Protein Tyrosine Phosphatase, Receptor Type B (PTPRB) Inhibits Brown Adipocyte Differentiation through Regulation of VEGFR2 Phosphorylation

• Published in: Journal of microbiology and biotechnology Vol. 29; no. 4; pp. 645 - 650
• Main Authors: Kim, Ji Soo, Kim, Won Kon, Oh, Kyoung-Jin, Lee, Eun-Woo, Han, Baek Soo, Lee, Sang Chul, Bae, Kwang-Hee
• Format: Journal Article
• Language: English
• Published: Korea (South) 한국미생물·생명공학회 28.04.2019
• Subjects: Adipocytes, Brown - drug effects; Adipogenesis - physiology; Cell Differentiation - drug effects; Cell Line; Diabetes Mellitus, Type 2; Gene Expression Regulation; Humans; NADH Dehydrogenase; Obesity; Phosphorylation; Receptor-Like Protein Tyrosine Phosphatases, Class 3 - antagonists & inhibitors; Receptor-Like Protein Tyrosine Phosphatases, Class 3 - genetics; Tyrosine - metabolism; Uncoupling Protein 1 - metabolism; Vascular Endothelial Growth Factor Receptor-2 - metabolism; 생물학; Brown adipogenesis; VEGFR2; PTPRB; obesity
• ISSN: 1017-7825; 1738-8872; 1738-8872
• DOI: 10.4014/jmb.1810.10033

Brown adipocytes have an important role in the regulation of energy balance through uncoupling protein-1 (UCP-1)-mediated nonshivering thermogenesis.

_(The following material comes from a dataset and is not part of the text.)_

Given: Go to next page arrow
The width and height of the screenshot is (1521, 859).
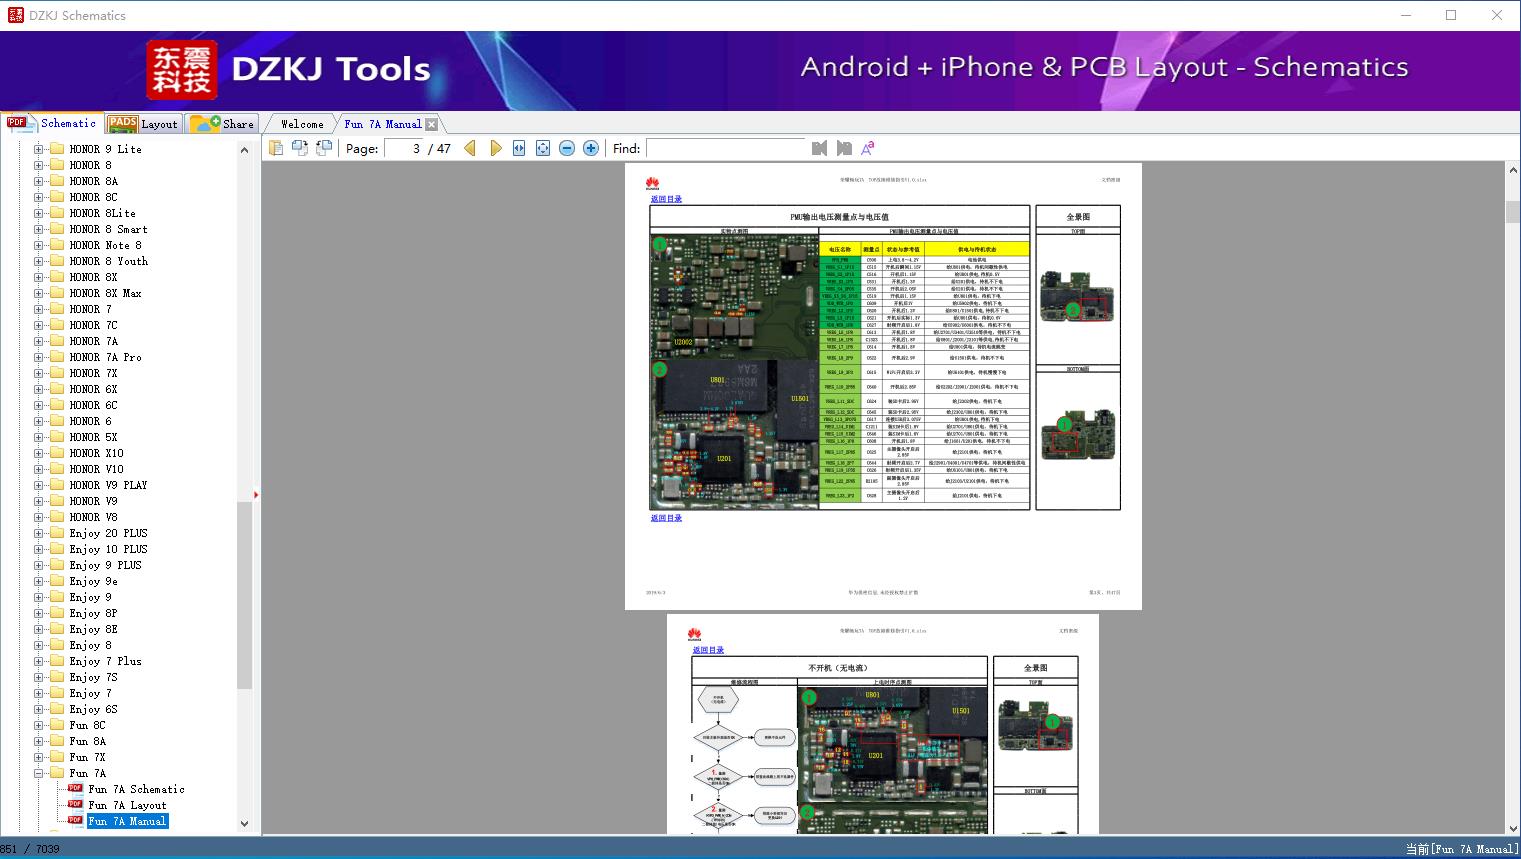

Although brown adipocytes have been highlighted as a new therapeutic target for the treatment of metabolic diseases, such as obesity and type II diabetes in adult humans, the molecular mechanism underlying brown adipogenesis is not fully understood. We recently found that protein tyrosine phosphatase receptor type B (PTPRB) expression dramatically decreased during brown adipogenic differentiation. In this study, we investigated the functional roles of PTPRB and its regulatory mechanism during brown adipocyte differentiation. Ectopic expression of PTPRB led to a reduced brown adipocyte differentiation by suppressing the tyrosine phosphorylation of VEGFR2, whereas a catalytic inactive PTPRB mutant showed no effects on differentiation and phosphorylation. Consistently, the expression of brown adipocyte-related genes, such as UCP-1, PGC-1α, PRDM16, PPAR-γ, and CIDEA, were significantly inhibited by PTPRB overexpression. Overall, these results suggest that PTPRB functions as a negative regulator of brown adipocyte differentiation through its phosphatase activity-dependent mechanism and may be used as a target protein for the regulation of obesity and type II diabetes.